Thomas Meunier: Belgium's wing-back as happy in a gallery as playing

This article is more than 5 years old

The attack-minded right-back considered a career as an artist before football took over, and hates aggression from fans

This article is part of the Guardian’s 2018 World Cup Experts’ Network, a cooperation between some of the best media organisations from the 32 countries who have qualified for Russia. theguardian.com is running previews from two countries each day in the run-up to the tournament kicking off on 14 June.

Les Montres Molles in French; The Persistence of Memory in English. It is quite unusual to find a famous painting on the screen of a footballer’s phone, but when Thomas Meunier pushed his home button last year one of Salvador Dalí’s most recognisable works flashed up. “It’s my favourite”, he said. “It is the notion of time. It is surreal and stands out from the ordinary. Maybe that’s the reason it touches me.”

The Paris Saint-German right-back’s passion for art stretches to his youth. He grew up in Sainte-Ode, a small village in the Ardennes, where his grandmother – a teacher – schooled him in drawing and painting. “There was even a period when I said that I would become a cartoon artist,” Meunier said. “I was huge fan of Bugs Bunny.”
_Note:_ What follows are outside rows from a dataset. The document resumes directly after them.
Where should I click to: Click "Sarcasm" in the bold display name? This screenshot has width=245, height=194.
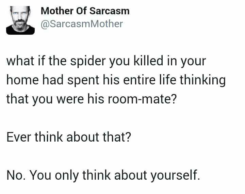(x=110, y=11)
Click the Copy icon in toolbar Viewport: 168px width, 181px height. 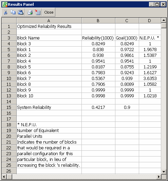click(x=13, y=12)
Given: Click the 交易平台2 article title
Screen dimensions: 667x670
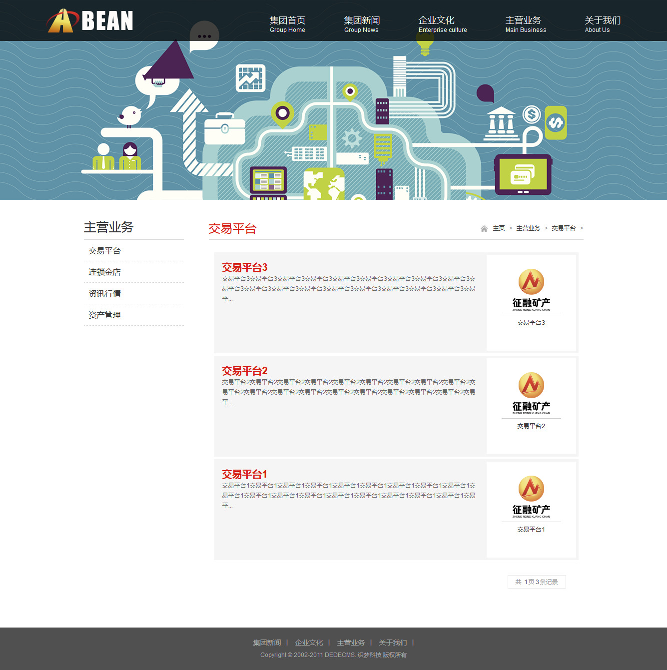Looking at the screenshot, I should pyautogui.click(x=244, y=371).
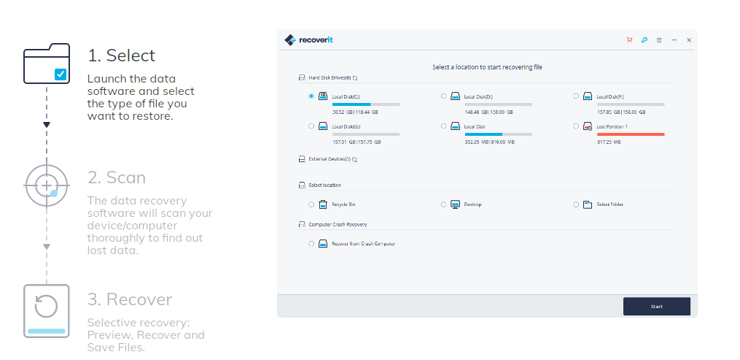The width and height of the screenshot is (740, 360).
Task: Click the Recoverit logo
Action: tap(308, 40)
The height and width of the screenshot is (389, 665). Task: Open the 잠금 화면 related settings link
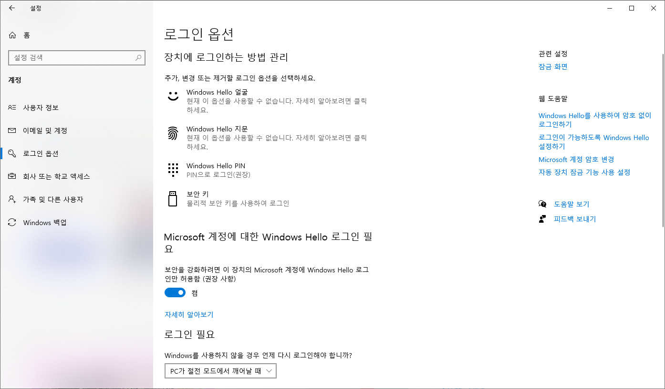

It could not quite sway him from another, deeper love, though. Football was the object of his affection from the age of five, when he walked into the family kitchen and asked his parents if he would join the local club. “When I had a ball at my feet, I was happy,” he remembered. At home, he practised his skills to the extent that any family member available – his grandmother if necessary – was pressed into goalkeeping duties. As a teenager, he watched YouTube videos of his heroes and spent hours trying to replicate their actions. The Brazilians were the ones he loved – Ronaldo, Rivaldo and Ronaldinho – as well as David Beckham and Paul Scholes. “A little bit of Cantona too, although I never saw him playing,” said Meunier, who supported Manchester United as a boy.

Thomas Meunier

Local scouts cottoned on to his talent. He was too good for Sainte-Ode and, at 10, moved to Givry. Standard Liège were also monitoring him and, in 2004, offered him the chance to join their youth squad. He would not stay long, though; being released two years later was, he reflected later, the kind of experience that can make or break a career. “Some psychological challenges in my youth, like the divorce of my parents, have shaped my character,” he said. “If you are, just like me at that age, purely focused on football and your club tell you that you’re not good enough it can be a shock.”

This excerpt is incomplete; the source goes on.